> [Document extract]:
The Planning Fallacy - How Our Optimism Leads Us Astray
/The test was simple. The participants, all non-exercisers with the goal of adding workouts to their weekly routine, were asked to write down how many hours they planned to spend in the gym over the next two weeks.
Each participant entered in the amount of time they planned to spend in the gym. Then they recorded how much actual time they spent there to see if it matched up. After careful calculation, the participants planned to spend about 20 hours on average over the next two weeks in the gym.
If you’re like most people, you’ve probably gone through a similar planning process at some point. And you probably won’t be shocked when I tell you that the average time actually spent in the gym wasn’t even half of that!
But that’s not the most shocking finding in the study. After the 2 weeks were up, the researchers asked the participants to plan how much time they were going to spend in the gym over the subsequent 2 weeks. Rather than learning from their own behavior, the participants planned to spend even more time in the gym over the next 2 weeks!
In their minds, the previous 2 weeks were an anomaly. And their “true selves” were going to show up and make it to the gym for 25 hours this time! [1]
WHY DO WE DO THIS?
This experiment reveals what researchers call “The Planning Fallacy”. As humans, we are incredibly optimistic by nature so when we set plans, we overestimate our own abilities.
Psychologist Roger Buehler discovered this in 1994 when he did an experiment with psychology students. 37 students were asked to estimate how long it would take to finish their Senior Theses. [2]
They were to make 3 predictions.
First, if everything went as well as it possibly could – which averaged 27.4 days.
Second, if everything went as poorly as it possibly could – which averaged 48.6 days.
And finally, what they thought would actually happen – which averaged 33.9 days.
The average actual completion time was 55.5 days – a whole week longer than if everything went as poorly as it possibly could!
Buehler theorized that the reason we do this is because we are all wishful thinkers [3]. We want to believe that things will work out for the best, so even our worst planning scenarios aren’t that bad. This is why despite a 40% divorce rate, newly weds believe they have a 0% chance of divorce, and despite a 30% chance of getting cancer, the average person only believes they have a 10% chance.
HOW CAN WE BEAT THE PLANNING FALLACY?
Although there are many proven advantages to being optimistic, the planning fallacy is dangerous. What do you think the chances are that those exercisers were able to establish their new habit of exercise after 4 consecutive weeks of not hitting their planned goals?

> [Work order]:
Answer from the planning fallacy article:
(a) About how many hours did the participants first plan, on average, to spend in the gym over two weeks?
(b) How many students took part in Roger Buehler's 1994 experiment?
(c) What was the average actual time the students took to finish their Senior Theses?
The stored records are separate material and are not part of the planning fallacy article.

Stored records
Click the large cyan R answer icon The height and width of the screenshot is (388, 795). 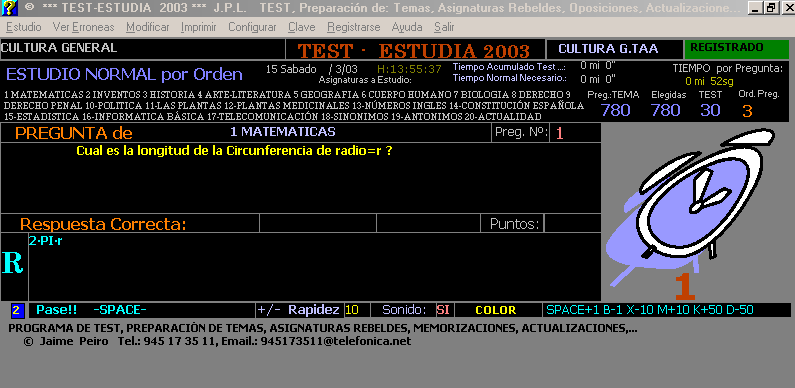(x=13, y=264)
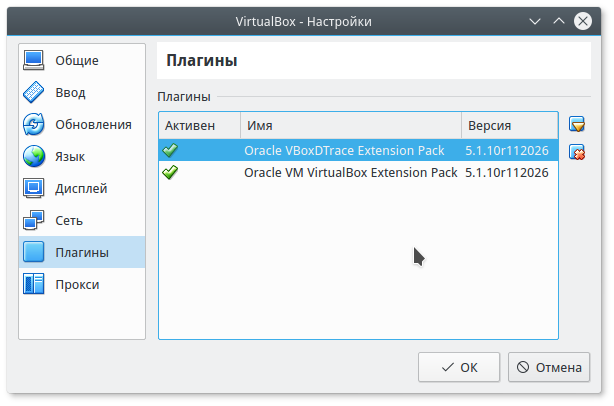This screenshot has height=406, width=614.
Task: Select the Ввод keyboard icon
Action: point(35,92)
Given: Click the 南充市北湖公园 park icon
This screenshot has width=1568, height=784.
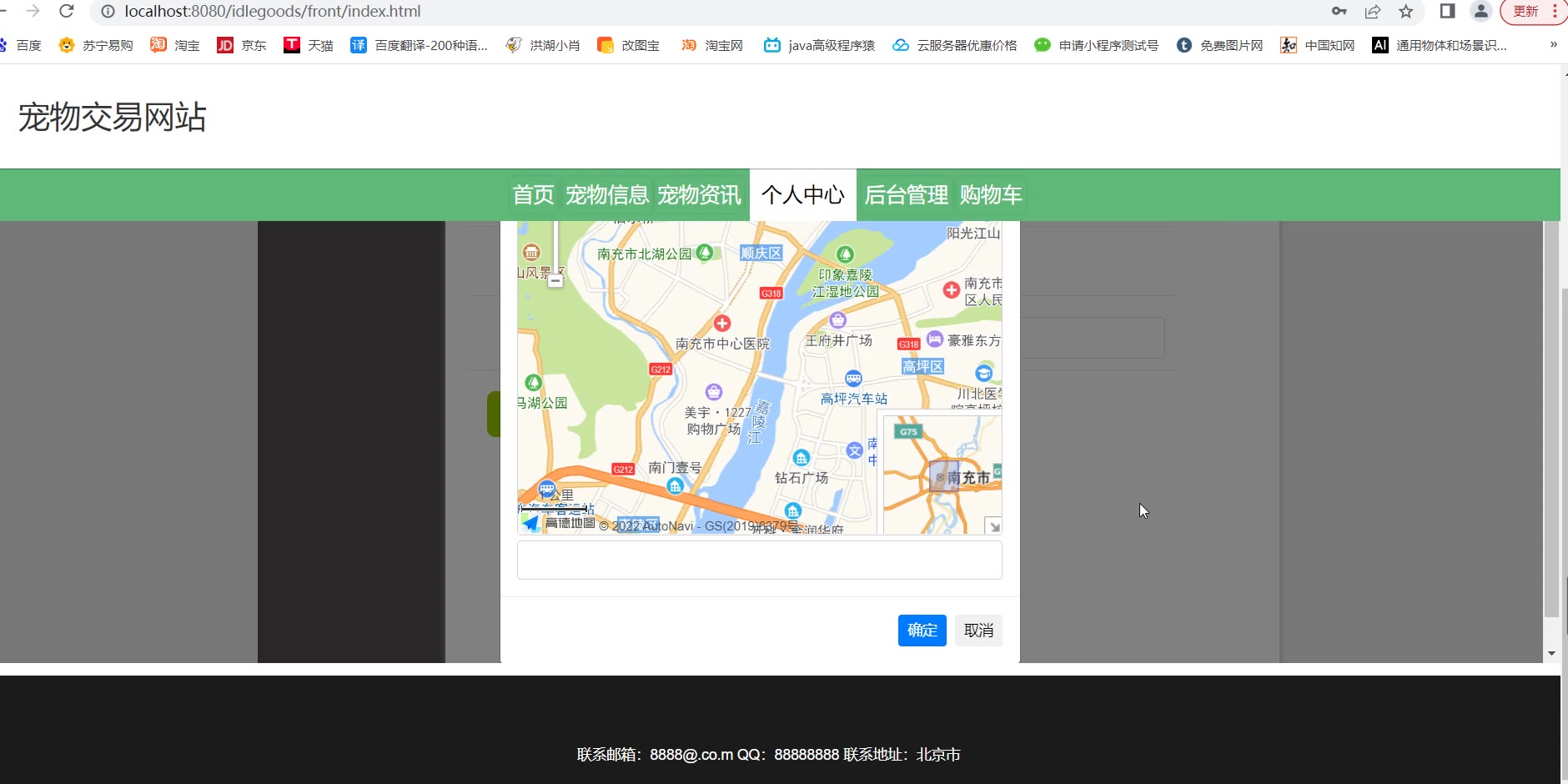Looking at the screenshot, I should coord(705,252).
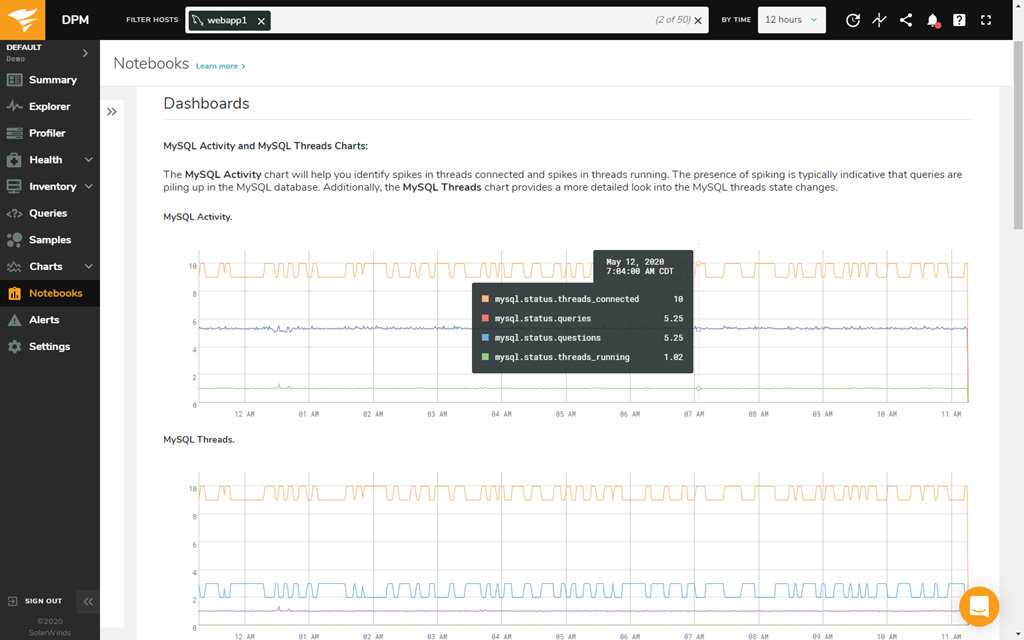This screenshot has width=1024, height=640.
Task: Click the SolarWinds logo
Action: (x=24, y=20)
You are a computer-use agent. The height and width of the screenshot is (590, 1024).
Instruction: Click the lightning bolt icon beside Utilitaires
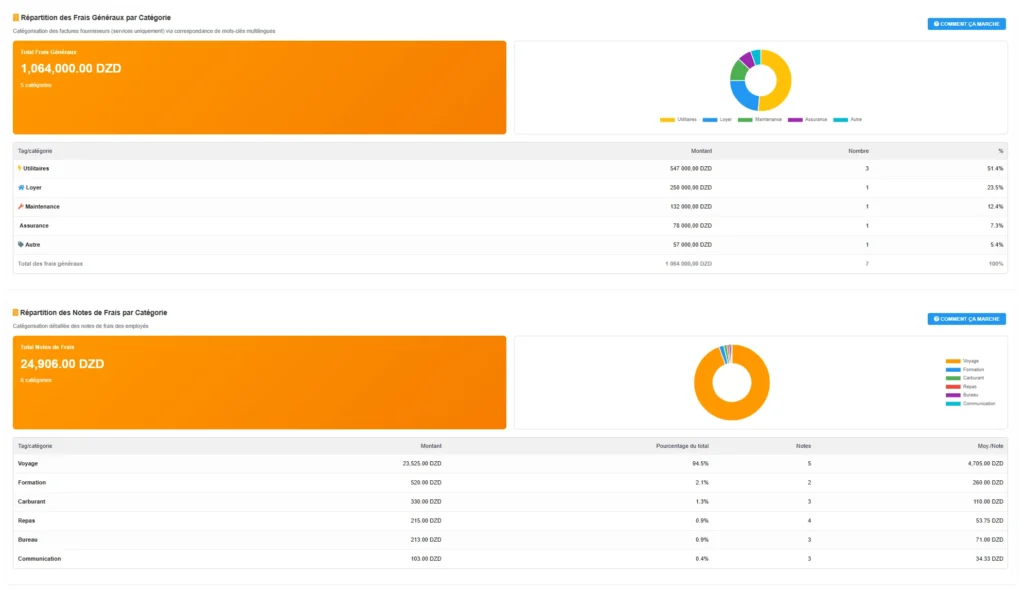(20, 168)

> [Written answer]:
(a) About 20 hours.
(b) 37 students.
(c) 55.5 days.